Охотник поспешно отводит глаза:
— Я только хотел сказать, чтобы ты был осторожен.
— Конечно.
Отец отпускает его; Охотник делает несколько шагов в сторону, затем еще несколько. Отойдя на безопасное расстояние, снова выпячивает грудь и сплевывает:
— Не говори, что я не предупреждал.
Когда он поворачивается, отец вытирает ладони о штаны, словно вымазал их в грязи.

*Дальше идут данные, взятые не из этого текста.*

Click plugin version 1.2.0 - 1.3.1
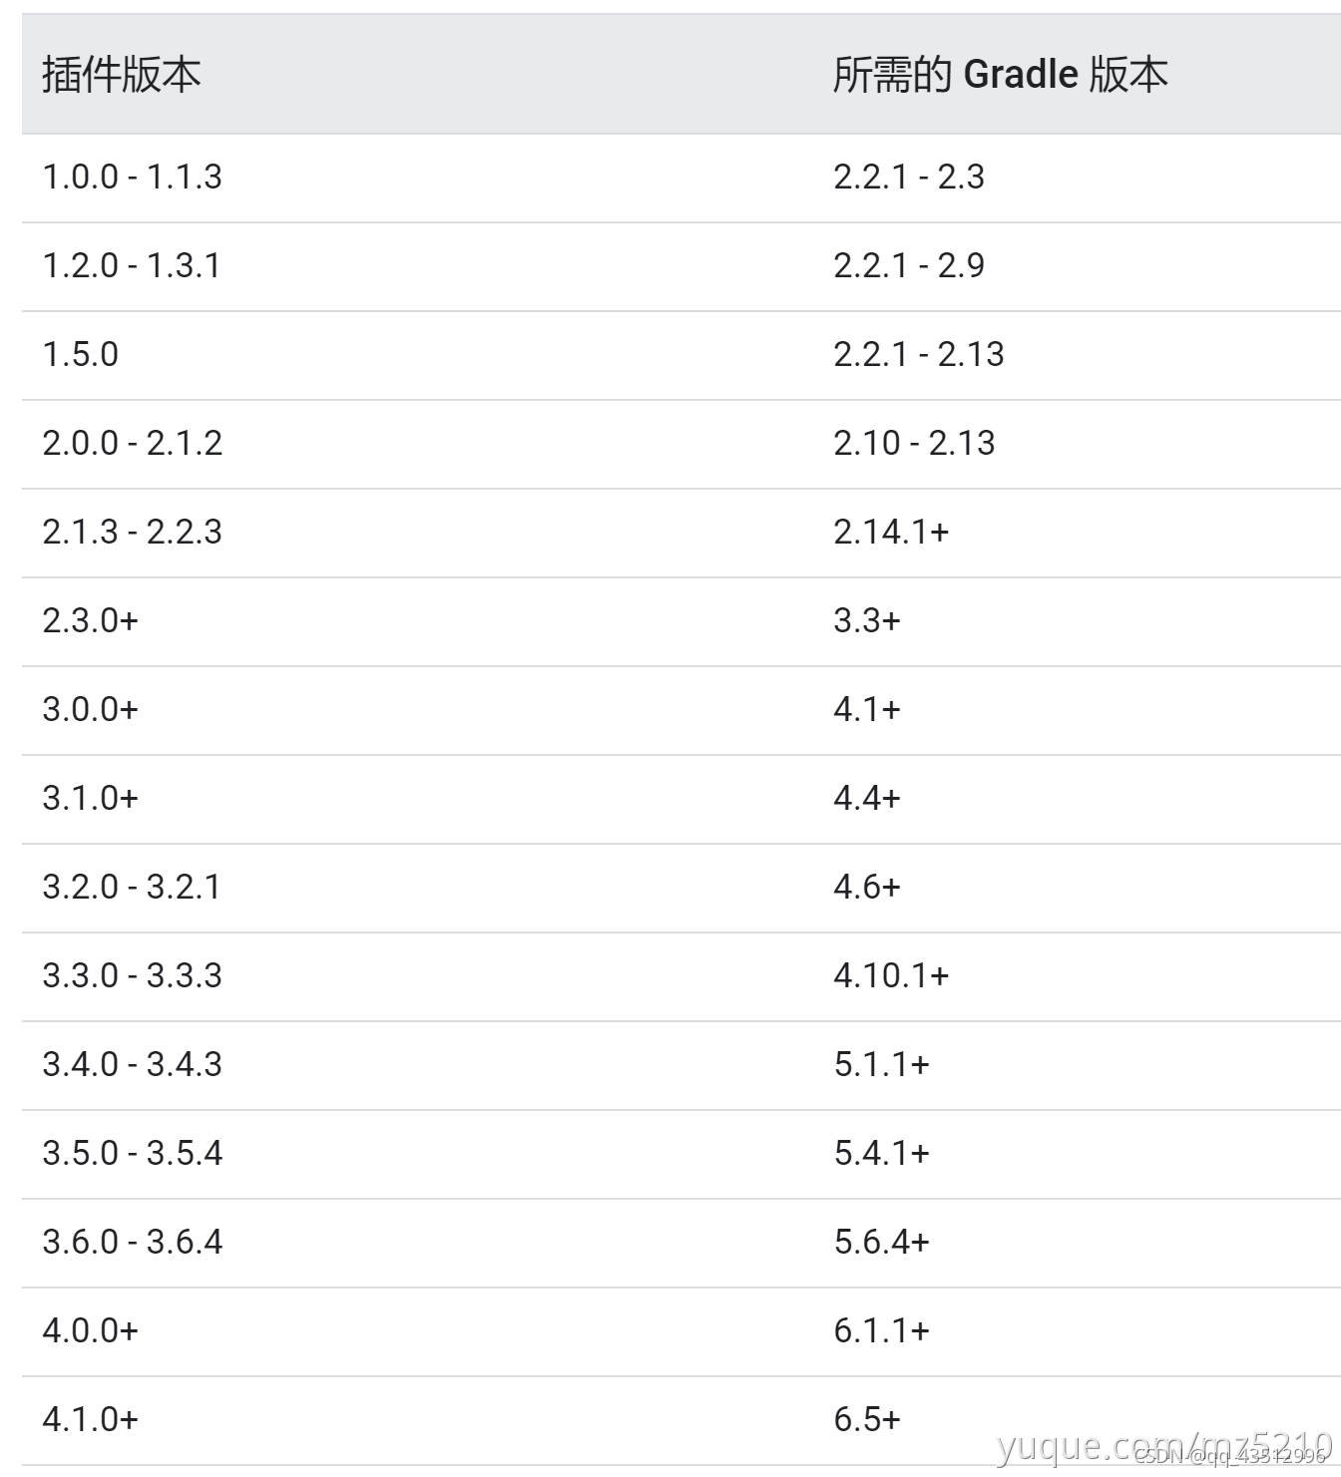Image resolution: width=1341 pixels, height=1477 pixels. 132,265
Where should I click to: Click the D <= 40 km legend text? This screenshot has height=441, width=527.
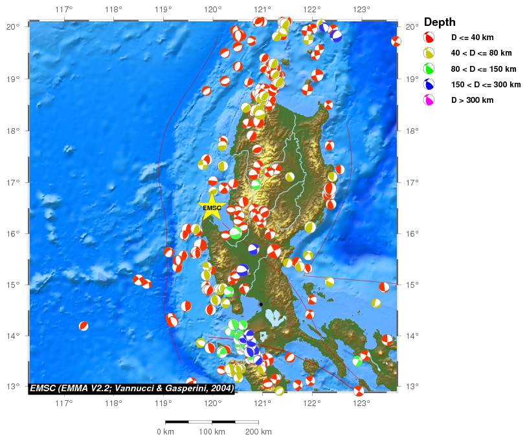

Как же я ненавижу Охотника! С каким удовольствием я лишила бы его отвара из корня одуванчиков, благодаря которому его не в меру румяное лицо не лопается от крови. Он знает, какую опасность для меня несет Лис. Не может не знать. Он знает, какая беда случится, если ярость Лиса выльется на моего отца, и тем не менее стоит у нашего порога, угрожая этой самой яростью! Может, он настолько жаждет вернуть былое положение, что готов на все, лишь бы навредить отцу?
Отец смотрит на прогалину, глубоко и ровно дышит. Он обучил меня этому приему, когда я была еще маленькой. Тогда на прогалину, хрюкая и роя землю, забрел вепрь, и я до смерти перепугалась. «Я знаю, как справиться со страхом», — сказал отец.
Я подскакиваю на лежаке: видение — море крови — вернулось. Такое знакомое «здесь и сейчас». Сердце отчаянно колотится в груди. По рукам и ногам разливается усталость, горло пересохло — видимо, я только что билась и кричала.
В видении берег этого жуткого моря кишел друидами в белых одеждах; одни жрецы были согбенные, изувеченные старостью, другие воздевали руки и обращали лица к небесам, выкрикивая заклинания. Между друидами сновали одетые в черное женщины, завывая, размахивая головнями, припадая к краю платья своих повелителей. На побережье люди в сверкающей броне извергались из плоскодонных судов и, укрывшись за стеной из щитов, слаженным маршем продвигались в глубь острова. Друиды со слезящимися глазами, стеная, даже не пытались задержать сталь, вонзающуюся им в грудь. Безбородые ученики бросали отчаянные взгляды на своих наставников, ожидая сигнала к сопротивлению, но его не было. Прислужницы разбегались, вопя и рыдая, когда их сбивали с ног и опрокидывали на спину, чтобы они успели пережить ужас от занесенного над ними кинжала. Хлестала кровь, заливала плоские камни, впитывалась в плотно утоптанный песок, собиралась в ручьи, устремляющиеся к морю.
Я чувствую, как матушка покачивает меня, гладит по волосам, приговаривает: «Очнись, доченька. Очнись». Отец сидит рядом на корточках, положив руку на мою искалеченную ногу, укрытую шерстяным одеялом; в другой руке у него лучина. Я зажимаю рог ладонями, потом говорю;
— Теперь люди со щитами были в лодках. Друиды ждали на берегу, они подняли руки к небу и молились богам. Они не сопротивлялись. Их всех порубили. Всех до единого.